[[ Data to use open ]]
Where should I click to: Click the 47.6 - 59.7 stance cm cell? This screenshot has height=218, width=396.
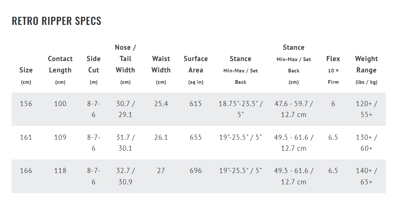(x=294, y=109)
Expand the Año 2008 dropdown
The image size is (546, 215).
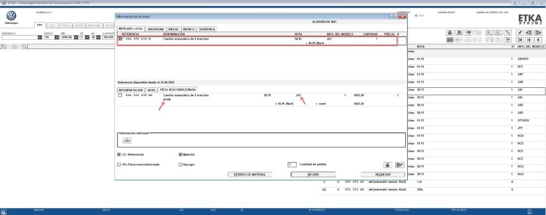pos(76,37)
[[ Data to use closed ]]
#### What is being asked:
Output an exact copy of the lines from the one with "Expand the Año 2008 dropdown" through the closing line of the records, inclusive, without any images.

#### Answer box:
Expand the Año 2008 dropdown
The image size is (546, 215).
pos(76,37)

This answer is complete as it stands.